I then discovered outfox, which is “a Firefox extension that allows in-page JavaScript to access local platform services and devices such as text-to-speech synthesis”. Exactly what I want. However, as of February 2009 it is still unstable and accented characters cause it to crash.

Eventually, outfox is probably going to be a good solution, but another way of doing is to create a web service. So, instead of using the browser to control the desktop directly, I could send JSON requests from within the application to an HTTP server sitting on my computer, that would then handle the text-to-speech stuff.

So, I created a server using WEBrick and ruby along with jQuery (specifically, a JSONP callback using jQuery.ajax). The ruby script which acts as the server is only a few lines of code and the javascript in my web application is even shorter. this setup gives me full access to all the intalled system voices on my Mac via a system call to the OS X say command.

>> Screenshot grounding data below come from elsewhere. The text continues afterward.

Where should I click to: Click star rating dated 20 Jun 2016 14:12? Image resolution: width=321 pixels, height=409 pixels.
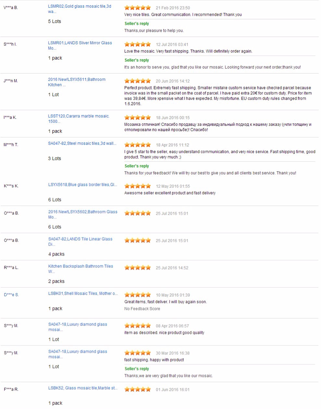(x=137, y=81)
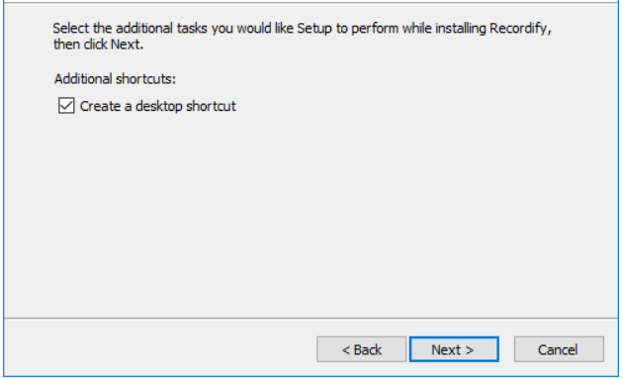Return to the previous setup page

(x=361, y=349)
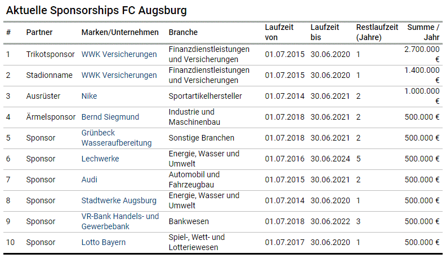
Task: Open Stadtwerke Augsburg link
Action: click(119, 200)
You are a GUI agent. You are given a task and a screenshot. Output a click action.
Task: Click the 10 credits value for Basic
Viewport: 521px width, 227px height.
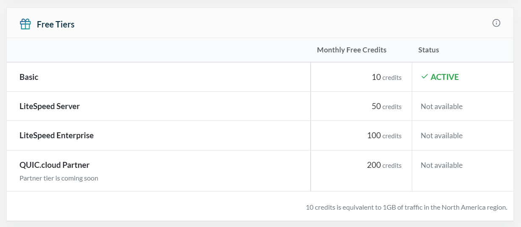pyautogui.click(x=386, y=77)
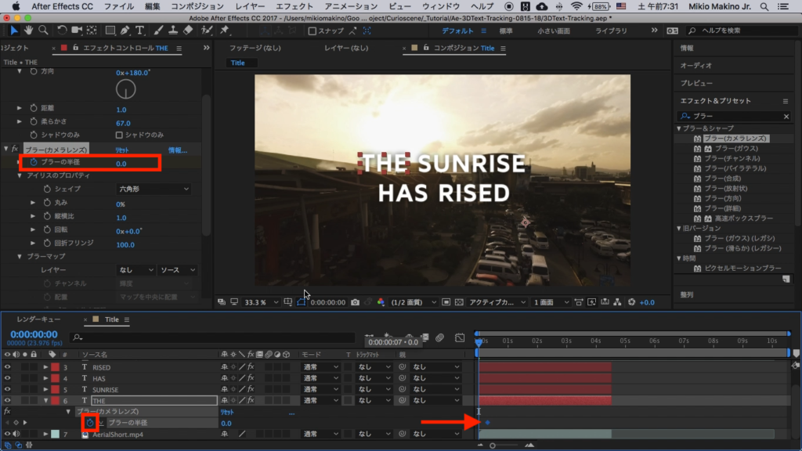Select the Horizontal Type tool
Screen dimensions: 802x451
pos(140,31)
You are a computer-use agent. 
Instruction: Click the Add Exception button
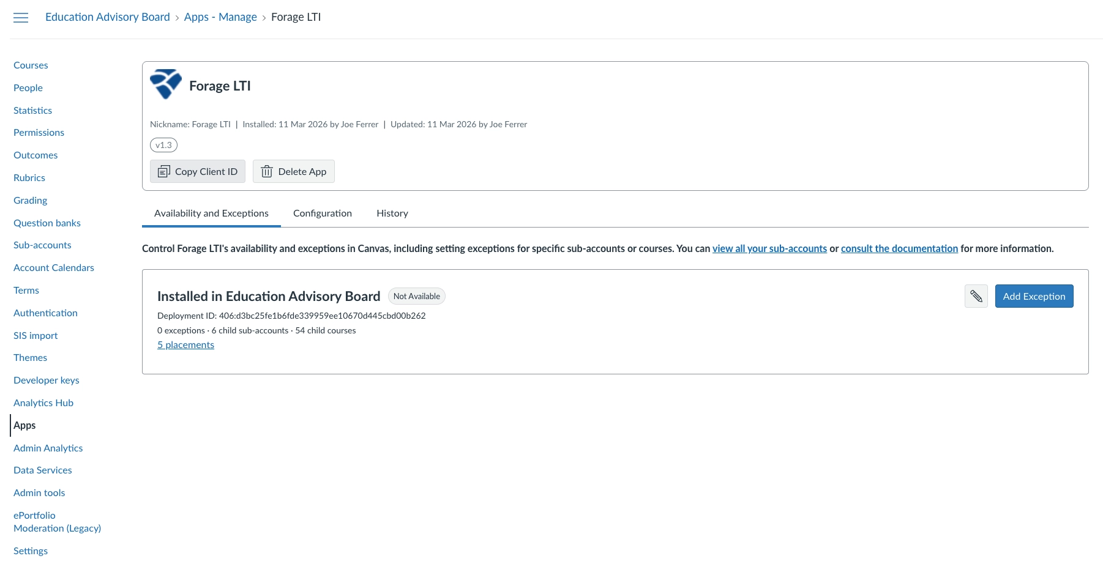click(1034, 296)
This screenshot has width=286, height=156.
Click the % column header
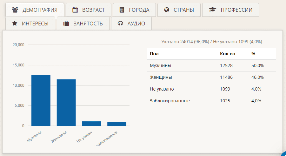point(253,54)
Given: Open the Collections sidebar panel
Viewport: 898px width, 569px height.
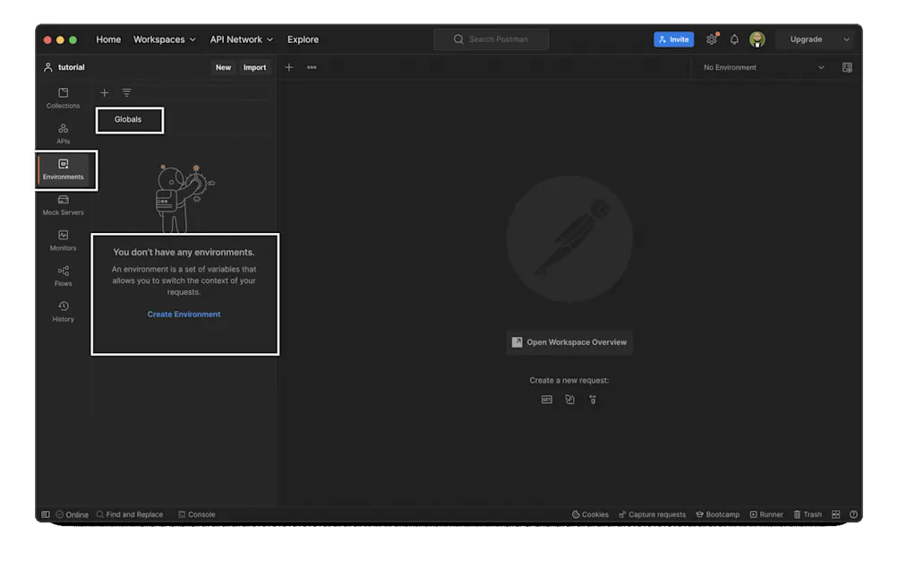Looking at the screenshot, I should click(x=62, y=97).
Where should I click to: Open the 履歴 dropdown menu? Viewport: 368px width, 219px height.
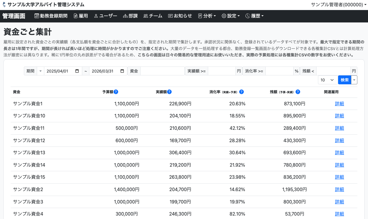254,16
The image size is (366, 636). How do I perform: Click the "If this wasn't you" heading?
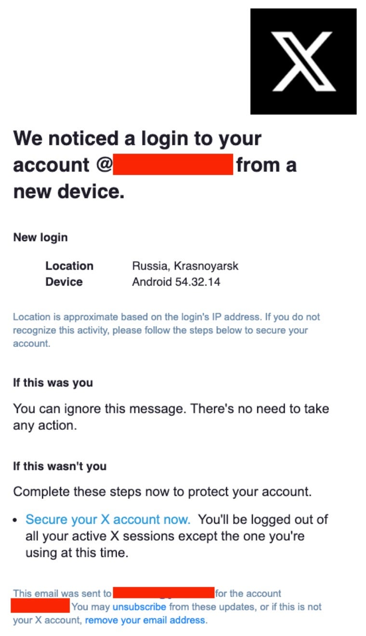[x=60, y=466]
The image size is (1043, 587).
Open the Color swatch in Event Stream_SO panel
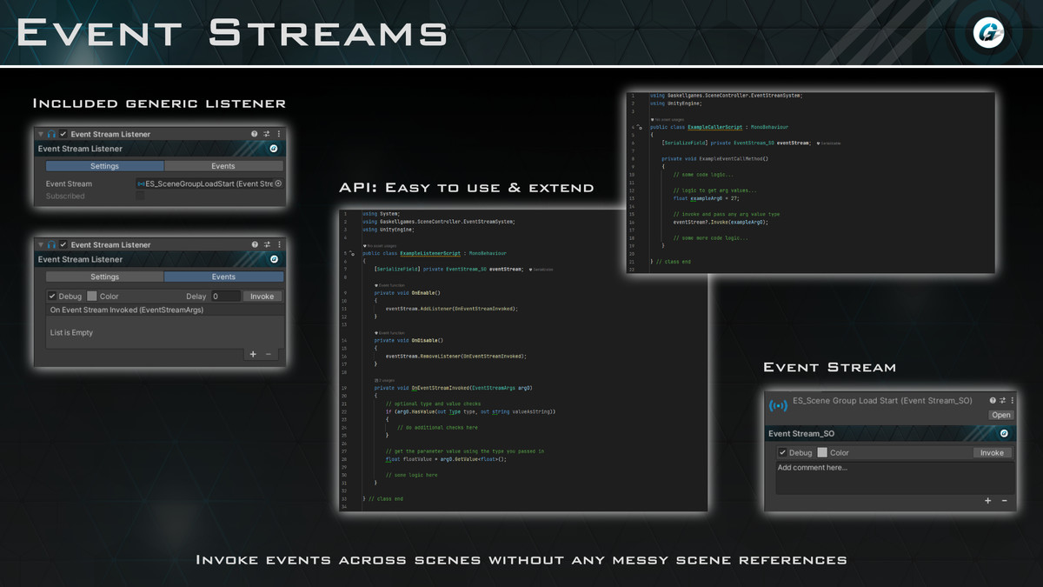point(822,452)
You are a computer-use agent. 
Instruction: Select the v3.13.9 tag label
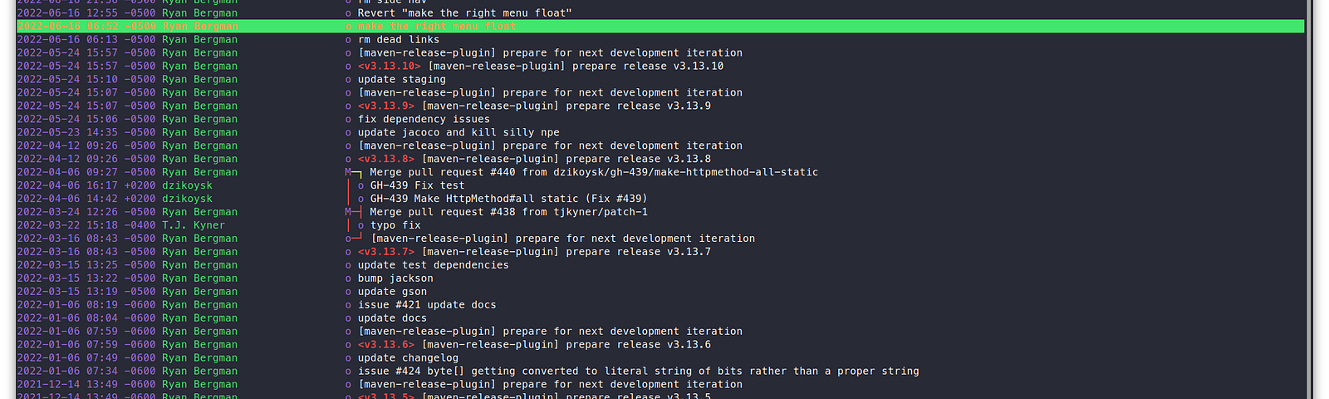point(386,106)
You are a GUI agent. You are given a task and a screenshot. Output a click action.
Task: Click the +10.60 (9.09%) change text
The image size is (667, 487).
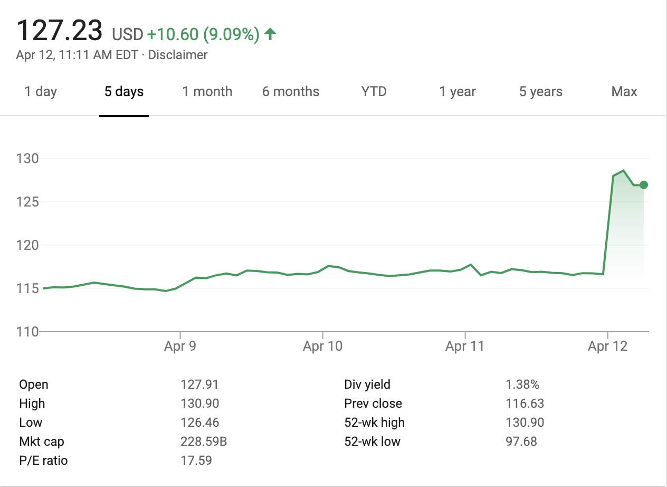(203, 35)
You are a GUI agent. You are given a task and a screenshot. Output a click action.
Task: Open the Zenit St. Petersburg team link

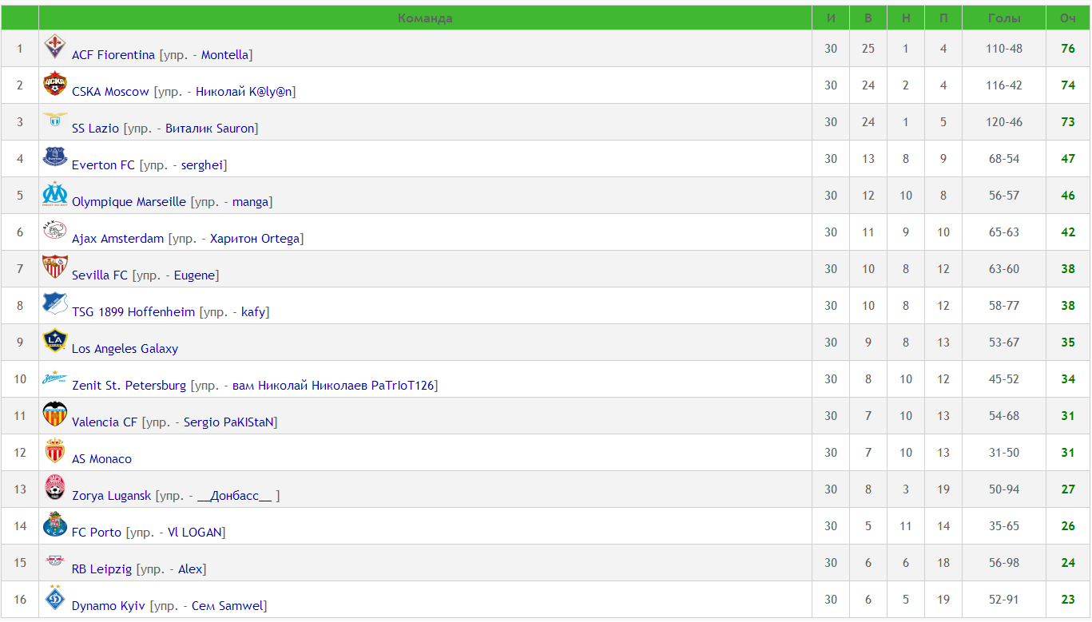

This is now working quite nicely.

The trickiest bit was getting jQuery to pick up a response from my script. Because I was not familiar with jsonp and the way it is implemented in jQuery, I didn’t understand that I needed to wrap my json response in a callback that looked something like json123456789(...), the exact value of which can be got from the ‘callback’ parameter in the query sent from jQuery. It was confusing at first.

Although the script is specific both to Macs in general and my installed voices in particular, it would be easy enough to implement something similar on any platform with Ruby installed.

The one piece missing from this jigsaw is that on OS X it does not appear to be possible to associate a language with a voice, even though the System Voices in the System Preferences are associated with the appropriate national flag.

It would be nice to be able to type say -l french bonjour in a console window, instead of say -v Julie bonjour.